• GIVEN INFORMATION:
____

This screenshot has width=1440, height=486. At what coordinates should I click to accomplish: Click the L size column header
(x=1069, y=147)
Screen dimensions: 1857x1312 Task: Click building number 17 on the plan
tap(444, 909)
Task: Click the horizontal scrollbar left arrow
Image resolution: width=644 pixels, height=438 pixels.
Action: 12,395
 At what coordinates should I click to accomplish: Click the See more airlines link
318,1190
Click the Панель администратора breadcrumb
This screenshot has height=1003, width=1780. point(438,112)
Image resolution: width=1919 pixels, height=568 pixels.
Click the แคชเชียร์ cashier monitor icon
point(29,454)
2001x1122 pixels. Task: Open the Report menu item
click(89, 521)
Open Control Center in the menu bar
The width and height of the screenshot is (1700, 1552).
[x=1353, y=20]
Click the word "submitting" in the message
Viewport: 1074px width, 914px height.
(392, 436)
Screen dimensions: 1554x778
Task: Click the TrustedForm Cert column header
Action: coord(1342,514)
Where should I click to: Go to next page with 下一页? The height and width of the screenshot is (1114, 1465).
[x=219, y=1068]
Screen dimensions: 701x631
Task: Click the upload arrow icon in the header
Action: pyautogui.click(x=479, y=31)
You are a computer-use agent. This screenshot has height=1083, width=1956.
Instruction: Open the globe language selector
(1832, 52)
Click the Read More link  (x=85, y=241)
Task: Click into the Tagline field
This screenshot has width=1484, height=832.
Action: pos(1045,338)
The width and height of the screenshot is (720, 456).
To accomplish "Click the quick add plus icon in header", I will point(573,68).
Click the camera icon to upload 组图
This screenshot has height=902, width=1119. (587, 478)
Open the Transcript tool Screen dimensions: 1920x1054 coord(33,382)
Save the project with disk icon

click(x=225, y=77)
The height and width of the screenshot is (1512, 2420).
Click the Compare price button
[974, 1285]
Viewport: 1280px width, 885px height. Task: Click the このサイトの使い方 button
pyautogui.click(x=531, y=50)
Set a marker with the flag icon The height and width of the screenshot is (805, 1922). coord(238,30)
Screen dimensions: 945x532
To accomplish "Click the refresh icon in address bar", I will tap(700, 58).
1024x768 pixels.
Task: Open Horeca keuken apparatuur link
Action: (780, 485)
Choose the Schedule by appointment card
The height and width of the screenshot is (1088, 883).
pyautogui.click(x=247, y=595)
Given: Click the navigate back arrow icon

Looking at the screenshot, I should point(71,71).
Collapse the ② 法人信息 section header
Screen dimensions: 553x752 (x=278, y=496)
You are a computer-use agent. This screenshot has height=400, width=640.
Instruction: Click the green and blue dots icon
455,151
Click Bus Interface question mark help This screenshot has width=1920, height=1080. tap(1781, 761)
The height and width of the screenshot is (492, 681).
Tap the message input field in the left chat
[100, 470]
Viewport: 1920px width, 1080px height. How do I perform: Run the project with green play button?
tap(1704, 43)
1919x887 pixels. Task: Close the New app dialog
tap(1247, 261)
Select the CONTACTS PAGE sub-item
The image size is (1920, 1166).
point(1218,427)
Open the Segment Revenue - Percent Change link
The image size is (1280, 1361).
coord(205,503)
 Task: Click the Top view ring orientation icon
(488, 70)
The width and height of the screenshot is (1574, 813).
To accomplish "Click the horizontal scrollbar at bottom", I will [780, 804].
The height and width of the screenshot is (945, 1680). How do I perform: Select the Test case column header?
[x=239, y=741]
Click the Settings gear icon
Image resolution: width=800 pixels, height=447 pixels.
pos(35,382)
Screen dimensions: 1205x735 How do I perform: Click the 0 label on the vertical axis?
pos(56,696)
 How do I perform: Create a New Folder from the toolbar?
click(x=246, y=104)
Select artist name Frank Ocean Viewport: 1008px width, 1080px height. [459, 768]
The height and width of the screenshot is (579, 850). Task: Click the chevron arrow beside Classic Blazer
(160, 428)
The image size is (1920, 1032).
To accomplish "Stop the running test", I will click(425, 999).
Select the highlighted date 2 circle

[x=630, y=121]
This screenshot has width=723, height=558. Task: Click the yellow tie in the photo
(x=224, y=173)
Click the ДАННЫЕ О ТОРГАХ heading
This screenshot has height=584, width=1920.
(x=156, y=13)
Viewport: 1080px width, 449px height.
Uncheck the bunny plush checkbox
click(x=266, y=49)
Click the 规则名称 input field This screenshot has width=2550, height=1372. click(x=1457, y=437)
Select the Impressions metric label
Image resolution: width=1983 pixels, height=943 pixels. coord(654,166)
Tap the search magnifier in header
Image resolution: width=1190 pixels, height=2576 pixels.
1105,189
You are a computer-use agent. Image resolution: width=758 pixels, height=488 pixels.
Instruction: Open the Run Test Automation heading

____

• DIRECTIVE: Rewrite all the lines of the items above as a numbered list, skipping any blank lines.

• RESPONSE TO THIS EXERCISE:
1. This screenshot has width=1440, height=486. At what coordinates should I click to accomplish: Click the L size column header
2. (x=1069, y=147)
3. Screen dimensions: 1857x1312 Task: Click building number 17 on the plan
4. tap(444, 909)
5. Task: Click the horizontal scrollbar left arrow
6. Image resolution: width=644 pixels, height=438 pixels.
7. Action: 12,395
8.  At what coordinates should I click to accomplish: Click the See more airlines link
9. 318,1190
10. Click the Панель администратора breadcrumb
11. This screenshot has height=1003, width=1780. point(438,112)
12. Image resolution: width=1919 pixels, height=568 pixels.
13. Click the แคชเชียร์ cashier monitor icon
14. point(29,454)
15. 2001x1122 pixels. Task: Open the Report menu item
16. click(89, 521)
17. Open Control Center in the menu bar
18. The width and height of the screenshot is (1700, 1552).
19. [x=1353, y=20]
20. Click the word "submitting" in the message
21. Viewport: 1074px width, 914px height.
22. (392, 436)
23. Screen dimensions: 1554x778
24. Task: Click the TrustedForm Cert column header
25. Action: coord(1342,514)
26. Where should I click to: Go to next page with 下一页? The height and width of the screenshot is (1114, 1465).
27. [x=219, y=1068]
28. Screen dimensions: 701x631
29. Task: Click the upload arrow icon in the header
30. Action: pyautogui.click(x=479, y=31)
31. You are a computer-use agent. This screenshot has height=1083, width=1956.
32. Instruction: Open the globe language selector
33. (1832, 52)
34. Click the Read More link  (x=85, y=241)
35. Task: Click into the Tagline field
36. This screenshot has width=1484, height=832.
37. Action: pos(1045,338)
38. The width and height of the screenshot is (720, 456).
39. To accomplish "Click the quick add plus icon in header", I will point(573,68).
40. Click the camera icon to upload 组图
41. This screenshot has height=902, width=1119. (587, 478)
42. Open the Transcript tool Screen dimensions: 1920x1054 coord(33,382)
43. Save the project with disk icon
44. click(x=225, y=77)
45. The height and width of the screenshot is (1512, 2420).
46. Click the Compare price button
47. [974, 1285]
48. Viewport: 1280px width, 885px height. Task: Click the このサイトの使い方 button
49. pyautogui.click(x=531, y=50)
50. Set a marker with the flag icon The height and width of the screenshot is (805, 1922). coord(238,30)
51. Screen dimensions: 945x532
52. To accomplish "Click the refresh icon in address bar", I will tap(700, 58).
53. 1024x768 pixels.
54. Task: Open Horeca keuken apparatuur link
55. Action: (780, 485)
56. Choose the Schedule by appointment card
57. The height and width of the screenshot is (1088, 883).
58. pyautogui.click(x=247, y=595)
59. Given: Click the navigate back arrow icon
60. Looking at the screenshot, I should point(71,71).
61. Collapse the ② 法人信息 section header
62. Screen dimensions: 553x752 (x=278, y=496)
63. You are a computer-use agent. This screenshot has height=400, width=640.
64. Instruction: Click the green and blue dots icon
65. 455,151
66. Click Bus Interface question mark help This screenshot has width=1920, height=1080. tap(1781, 761)
67. The height and width of the screenshot is (492, 681).
68. Tap the message input field in the left chat
69. [100, 470]
70. Viewport: 1920px width, 1080px height. How do I perform: Run the project with green play button?
71. tap(1704, 43)
72. 1919x887 pixels. Task: Close the New app dialog
73. tap(1247, 261)
74. Select the CONTACTS PAGE sub-item
75. The image size is (1920, 1166).
76. point(1218,427)
77. Open the Segment Revenue - Percent Change link
78. The image size is (1280, 1361).
79. coord(205,503)
80.  Task: Click the Top view ring orientation icon
81. (488, 70)
82. The width and height of the screenshot is (1574, 813).
83. To accomplish "Click the horizontal scrollbar at bottom", I will [780, 804].
84. The height and width of the screenshot is (945, 1680). How do I perform: Select the Test case column header?
85. [x=239, y=741]
86. Click the Settings gear icon
87. Image resolution: width=800 pixels, height=447 pixels.
88. pos(35,382)
89. Screen dimensions: 1205x735 How do I perform: Click the 0 label on the vertical axis?
90. pos(56,696)
91.  How do I perform: Create a New Folder from the toolbar?
92. click(x=246, y=104)
93. Select artist name Frank Ocean Viewport: 1008px width, 1080px height. [459, 768]
94. The height and width of the screenshot is (579, 850). Task: Click the chevron arrow beside Classic Blazer
95. (160, 428)
96. The image size is (1920, 1032).
97. To accomplish "Stop the running test", I will click(425, 999).
98. Select the highlighted date 2 circle
99. [x=630, y=121]
100. This screenshot has width=723, height=558. Task: Click the yellow tie in the photo
101. (x=224, y=173)
102. Click the ДАННЫЕ О ТОРГАХ heading
103. This screenshot has height=584, width=1920.
104. (x=156, y=13)
105. Viewport: 1080px width, 449px height.
106. Uncheck the bunny plush checkbox
107. click(x=266, y=49)
108. Click the 规则名称 input field This screenshot has width=2550, height=1372. click(x=1457, y=437)
109. Select the Impressions metric label
110. Image resolution: width=1983 pixels, height=943 pixels. coord(654,166)
111. Tap the search magnifier in header
112. Image resolution: width=1190 pixels, height=2576 pixels.
113. 1105,189
114. You are a computer-use agent. Image resolution: width=758 pixels, height=488 pixels.
115. Instruction: Open the Run Test Automation heading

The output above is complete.